After introducing himself and showing no interest in any form of reciprocation, he unfolded his tale of following his boyhood dream of becoming an artist, at the urging of his wife, children and friends. (I would later realise the latter category was entirely imaginary.)
He then draw from his voluminous portfolio a badly-daubed re-creation of the famous photo of the burning young Vietnamese girl running naked from the napalm drop in her village. He said his children had asked him to paint it, as sure a sign as any that anything else that emerged from his shiny, wet, red lips was probably almost certainly a lie or a wrongly remembered ‘fact’ gleaned from his vast knowledge of the world. He feigned modesty at the quality of his work, absent any opinion from me.
The next few minutes were eaten up by a monologue on the history of mushrooms and his unique knowledge of which ones were poisonous, knowledge which university professors drew on extensively in their research (he confided this sotto voce). I was saved by a fellow student wandering by reminding me of our next class and I quietly resolved to buy him a pint that very evening. I didn’t go through the motions of saying I’d enjoyed our conversation because I already sensed that inviting another one would border on self-flagellation.
By various ploys I managed to dodge Roland for the rest of the year and I decided there was a God when I heard that he’d made history as the very first art and design student to not achieve a pass mark, thus would not be returning. A year later I lost my Faith when Roland joined my local branch of the Labor Party.

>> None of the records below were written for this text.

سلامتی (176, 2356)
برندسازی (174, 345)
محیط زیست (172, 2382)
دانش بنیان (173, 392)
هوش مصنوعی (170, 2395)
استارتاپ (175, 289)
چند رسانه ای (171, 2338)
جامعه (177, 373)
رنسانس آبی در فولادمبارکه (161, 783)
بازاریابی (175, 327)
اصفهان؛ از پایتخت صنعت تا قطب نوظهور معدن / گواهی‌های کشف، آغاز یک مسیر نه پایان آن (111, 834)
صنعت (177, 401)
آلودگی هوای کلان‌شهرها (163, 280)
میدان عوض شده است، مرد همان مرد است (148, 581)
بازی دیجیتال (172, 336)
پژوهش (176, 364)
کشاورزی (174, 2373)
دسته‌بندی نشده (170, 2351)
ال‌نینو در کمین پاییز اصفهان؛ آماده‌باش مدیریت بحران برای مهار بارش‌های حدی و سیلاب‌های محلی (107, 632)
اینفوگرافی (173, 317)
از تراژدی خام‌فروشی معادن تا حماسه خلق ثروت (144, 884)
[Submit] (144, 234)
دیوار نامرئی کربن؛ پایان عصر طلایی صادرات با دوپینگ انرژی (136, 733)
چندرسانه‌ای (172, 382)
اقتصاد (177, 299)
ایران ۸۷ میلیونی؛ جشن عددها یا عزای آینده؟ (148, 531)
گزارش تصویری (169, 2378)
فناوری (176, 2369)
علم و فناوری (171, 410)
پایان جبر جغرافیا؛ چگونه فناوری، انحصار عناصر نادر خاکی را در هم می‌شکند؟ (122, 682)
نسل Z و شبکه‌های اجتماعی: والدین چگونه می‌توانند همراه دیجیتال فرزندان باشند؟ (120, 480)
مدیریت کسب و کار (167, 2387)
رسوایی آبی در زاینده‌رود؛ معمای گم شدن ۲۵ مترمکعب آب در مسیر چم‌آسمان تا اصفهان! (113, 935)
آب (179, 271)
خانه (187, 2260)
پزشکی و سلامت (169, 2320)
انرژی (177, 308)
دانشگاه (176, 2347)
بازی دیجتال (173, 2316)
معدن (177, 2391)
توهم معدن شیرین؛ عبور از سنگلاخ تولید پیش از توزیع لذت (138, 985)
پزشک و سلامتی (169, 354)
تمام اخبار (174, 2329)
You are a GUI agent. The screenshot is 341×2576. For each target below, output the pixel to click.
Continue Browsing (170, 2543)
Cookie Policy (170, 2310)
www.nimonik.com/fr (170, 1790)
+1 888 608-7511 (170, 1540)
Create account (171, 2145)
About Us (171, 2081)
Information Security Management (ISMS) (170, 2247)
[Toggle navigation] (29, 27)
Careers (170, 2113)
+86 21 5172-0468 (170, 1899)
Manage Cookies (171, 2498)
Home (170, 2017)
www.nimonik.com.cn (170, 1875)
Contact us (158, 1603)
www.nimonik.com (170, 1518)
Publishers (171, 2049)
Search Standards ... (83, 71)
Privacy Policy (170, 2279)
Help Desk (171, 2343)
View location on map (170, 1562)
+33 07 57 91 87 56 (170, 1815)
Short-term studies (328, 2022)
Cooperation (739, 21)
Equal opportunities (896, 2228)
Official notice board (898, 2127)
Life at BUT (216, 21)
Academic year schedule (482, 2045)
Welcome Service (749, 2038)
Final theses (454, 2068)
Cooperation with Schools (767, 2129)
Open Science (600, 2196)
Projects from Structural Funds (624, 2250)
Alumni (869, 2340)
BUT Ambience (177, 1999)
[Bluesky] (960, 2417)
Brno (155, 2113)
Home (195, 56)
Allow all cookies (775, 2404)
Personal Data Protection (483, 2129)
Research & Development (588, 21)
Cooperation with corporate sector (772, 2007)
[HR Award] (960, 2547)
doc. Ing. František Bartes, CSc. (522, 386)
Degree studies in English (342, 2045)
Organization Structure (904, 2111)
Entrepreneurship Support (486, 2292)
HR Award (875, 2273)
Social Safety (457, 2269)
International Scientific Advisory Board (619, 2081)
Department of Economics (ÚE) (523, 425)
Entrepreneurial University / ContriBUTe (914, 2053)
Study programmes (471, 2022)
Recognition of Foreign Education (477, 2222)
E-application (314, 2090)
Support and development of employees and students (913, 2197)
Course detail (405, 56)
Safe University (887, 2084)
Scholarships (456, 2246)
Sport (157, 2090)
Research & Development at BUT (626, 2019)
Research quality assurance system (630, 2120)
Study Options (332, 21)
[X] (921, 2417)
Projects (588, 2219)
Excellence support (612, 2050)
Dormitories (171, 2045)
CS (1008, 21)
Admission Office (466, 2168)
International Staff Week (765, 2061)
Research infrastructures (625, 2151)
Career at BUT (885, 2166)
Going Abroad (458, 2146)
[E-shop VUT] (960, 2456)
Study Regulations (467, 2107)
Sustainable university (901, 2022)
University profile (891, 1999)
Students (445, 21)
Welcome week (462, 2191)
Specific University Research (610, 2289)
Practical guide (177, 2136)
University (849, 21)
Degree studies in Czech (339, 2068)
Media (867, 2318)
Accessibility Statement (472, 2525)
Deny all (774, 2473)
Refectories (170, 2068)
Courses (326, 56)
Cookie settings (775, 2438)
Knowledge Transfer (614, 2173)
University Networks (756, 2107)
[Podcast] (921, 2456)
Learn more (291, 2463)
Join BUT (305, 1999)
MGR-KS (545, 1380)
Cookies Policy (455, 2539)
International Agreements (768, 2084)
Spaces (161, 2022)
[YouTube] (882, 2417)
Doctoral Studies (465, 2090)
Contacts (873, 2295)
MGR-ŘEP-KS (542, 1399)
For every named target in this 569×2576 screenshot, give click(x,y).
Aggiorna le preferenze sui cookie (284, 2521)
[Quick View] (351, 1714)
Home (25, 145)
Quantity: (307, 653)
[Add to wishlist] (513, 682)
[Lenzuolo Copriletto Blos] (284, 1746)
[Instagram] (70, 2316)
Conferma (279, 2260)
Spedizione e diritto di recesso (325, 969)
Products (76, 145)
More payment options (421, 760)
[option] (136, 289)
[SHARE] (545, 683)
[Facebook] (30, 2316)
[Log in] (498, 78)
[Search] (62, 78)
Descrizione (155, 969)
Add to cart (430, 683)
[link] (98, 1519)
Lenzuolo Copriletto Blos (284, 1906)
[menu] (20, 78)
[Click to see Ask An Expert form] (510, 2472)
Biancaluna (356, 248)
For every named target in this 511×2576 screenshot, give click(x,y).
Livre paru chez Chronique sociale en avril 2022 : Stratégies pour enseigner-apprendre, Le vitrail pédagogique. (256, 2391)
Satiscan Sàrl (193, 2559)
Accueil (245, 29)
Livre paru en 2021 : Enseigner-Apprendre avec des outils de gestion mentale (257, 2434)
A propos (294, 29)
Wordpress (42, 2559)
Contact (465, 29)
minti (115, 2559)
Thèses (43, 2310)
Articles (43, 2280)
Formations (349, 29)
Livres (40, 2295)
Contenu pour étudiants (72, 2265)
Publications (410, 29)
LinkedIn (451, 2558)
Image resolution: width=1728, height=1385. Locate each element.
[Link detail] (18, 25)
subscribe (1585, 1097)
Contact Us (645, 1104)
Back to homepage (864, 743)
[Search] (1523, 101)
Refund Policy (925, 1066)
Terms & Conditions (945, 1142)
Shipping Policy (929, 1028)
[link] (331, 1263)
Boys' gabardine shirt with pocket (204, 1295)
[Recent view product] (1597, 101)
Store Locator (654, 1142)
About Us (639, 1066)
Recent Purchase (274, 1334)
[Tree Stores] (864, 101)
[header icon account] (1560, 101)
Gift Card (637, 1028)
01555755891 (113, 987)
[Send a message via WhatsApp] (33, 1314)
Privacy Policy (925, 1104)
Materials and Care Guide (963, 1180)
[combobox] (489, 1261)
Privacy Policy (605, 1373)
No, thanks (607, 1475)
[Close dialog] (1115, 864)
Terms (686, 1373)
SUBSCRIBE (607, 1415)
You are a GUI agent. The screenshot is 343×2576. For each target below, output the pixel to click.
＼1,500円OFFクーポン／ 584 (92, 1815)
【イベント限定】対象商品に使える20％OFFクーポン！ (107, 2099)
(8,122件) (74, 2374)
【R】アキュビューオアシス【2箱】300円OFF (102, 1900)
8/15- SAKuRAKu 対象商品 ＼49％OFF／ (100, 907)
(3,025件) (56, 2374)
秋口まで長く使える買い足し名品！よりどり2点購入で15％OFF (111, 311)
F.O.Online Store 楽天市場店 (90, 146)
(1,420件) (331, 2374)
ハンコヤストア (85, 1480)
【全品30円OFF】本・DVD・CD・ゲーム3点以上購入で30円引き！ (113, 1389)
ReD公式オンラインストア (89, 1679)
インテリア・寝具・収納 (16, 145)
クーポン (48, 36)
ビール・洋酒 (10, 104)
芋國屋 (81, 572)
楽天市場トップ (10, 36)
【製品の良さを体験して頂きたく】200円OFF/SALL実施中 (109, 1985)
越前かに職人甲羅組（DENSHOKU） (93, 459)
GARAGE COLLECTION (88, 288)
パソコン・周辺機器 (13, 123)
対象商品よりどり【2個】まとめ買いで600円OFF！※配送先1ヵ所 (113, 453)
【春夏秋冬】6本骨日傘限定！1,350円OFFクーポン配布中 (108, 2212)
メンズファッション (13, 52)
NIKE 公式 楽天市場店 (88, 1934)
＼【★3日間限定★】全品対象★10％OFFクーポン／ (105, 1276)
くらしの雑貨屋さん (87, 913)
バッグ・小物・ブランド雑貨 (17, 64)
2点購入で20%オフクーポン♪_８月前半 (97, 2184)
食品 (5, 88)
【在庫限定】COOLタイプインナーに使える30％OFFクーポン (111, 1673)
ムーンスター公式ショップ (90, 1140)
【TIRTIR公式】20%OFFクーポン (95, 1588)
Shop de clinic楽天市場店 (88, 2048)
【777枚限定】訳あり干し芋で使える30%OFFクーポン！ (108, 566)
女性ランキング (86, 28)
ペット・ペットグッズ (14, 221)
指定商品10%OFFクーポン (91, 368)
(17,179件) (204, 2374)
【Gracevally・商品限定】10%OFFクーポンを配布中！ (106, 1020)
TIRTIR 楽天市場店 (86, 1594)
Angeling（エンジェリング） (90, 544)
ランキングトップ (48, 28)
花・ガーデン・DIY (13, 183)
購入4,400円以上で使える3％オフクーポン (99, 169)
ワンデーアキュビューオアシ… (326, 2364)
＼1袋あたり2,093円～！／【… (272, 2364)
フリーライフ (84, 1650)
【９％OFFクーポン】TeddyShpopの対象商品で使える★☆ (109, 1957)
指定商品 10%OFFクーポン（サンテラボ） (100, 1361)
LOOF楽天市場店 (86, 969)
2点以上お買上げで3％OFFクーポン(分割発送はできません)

Now it has to be said that local political party branch meetings, in all Parties, represent the gold standard in sapping the will to live of any vaguely rational being. Thus Roland fitted like a glove and he had found his home. He collared me on his first night and intimated that he had withdrawn from his art course because he could no longer accept being surrounded by Philistines. The next 10 minutes disappeared in a haze of didactics on the role of art in a capitalist society, until I told him the Branch was always looking for someone to organise the annual art auction fundraiser. His feet barely touched the ground as he sped off in search of the Secretary.
Eventually the wheel of democracy turned and Labor was returned to Government. I had already decided to move on to pursue other interests (i.e. to get a life) but the election night victory party remained obligatory (not to mention it’s highly desirable, to a student, free food and grog). As the night wore on the numbers started to thin to the True Believers and the drunks, so I began my exit round of farewells.
It was then that I noticed the circle that had formed amongst a group of die-hards. In the middle of the circle, Roland and another drunkard were on all fours, arguing over who was most accurately representing the pointing pose of some obscure breed of hunting dog and the exact intonation of its howl. Dante’s Vestibule of Hell had nothing on this performance.
I have spent the rest of my life alert for the oxygen-thieving Rolands of this world, in order to be able to breathe.